Instructors and staff persons are often the first persons a student will turn to when a problem threatens to overwhelm them, particularly someone they have worked with over a long period of time. When the student shares something heavy and asks for your help, what should you do?
When you are involved in “compassionate listening,” there is a very fine line between offering advice and “counseling.” On one hand you do not want to reject the plea for help; on the other hand, you may not feel that you have adequate skills to help with the problem.
When faced with this dilemma, the best solution is to listen, then encourage the student to share the problem with the school counselor. By acknowledging that the problem is real and that it is serious, you are validating to the student that their feelings are legitimate. They may have heard “oh, you shouldn’t feel that way” from parents or friends, and that is not helpful. They do feel that way, and feelings are neither right nor wrong, they just are. To have feelings validated is one of the most helpful things that you can do for a person in distress.
You are not going to be able to solve the problem for the student.

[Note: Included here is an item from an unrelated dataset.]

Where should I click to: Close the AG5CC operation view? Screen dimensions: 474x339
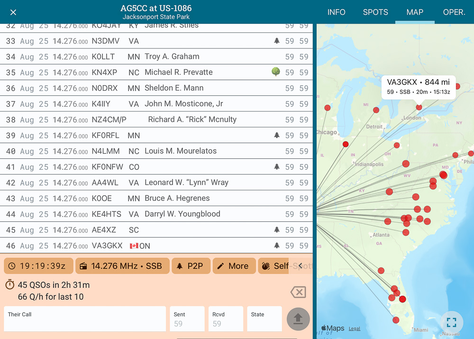coord(13,12)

What you can do is help normalize what the person is going through (the way they feel is legitimate for the problem at hand), and then either WALK THEM OVER to the counselor’s office (north end of the Learning Resource Center) or call and have the counselor come to your office if the student is too distraught or afraid to leave your office. The counselor can’t fix the problem for the student either, but she can listen for themes, patterns of behaviors, etc. and help the student see different ways of looking at the problems. Often counseling is simply a process of discovering what the student already has figured out as a way to work on the issue (and they do have ideas about what they want to do once you get past the emotionality!) If the student needs a referral, the counselor knows community resources to help.
Students will resist leaving someone they trust (instructor) and going to another person because of shame, their need for independence, fear of being labeled as crazy if they have to see a counselor, low self-esteem, and the fear of vulnerability. It is helpful to point out that everyone has problems, but sometimes when too many pop up at once, or the problem is severe, it’s hard to handle it in the usual ways. Counseling is not fixing someone who is crazy. It is merely pointing out to the person in distress alternative ways they can look at the problem and come up with their own solutions.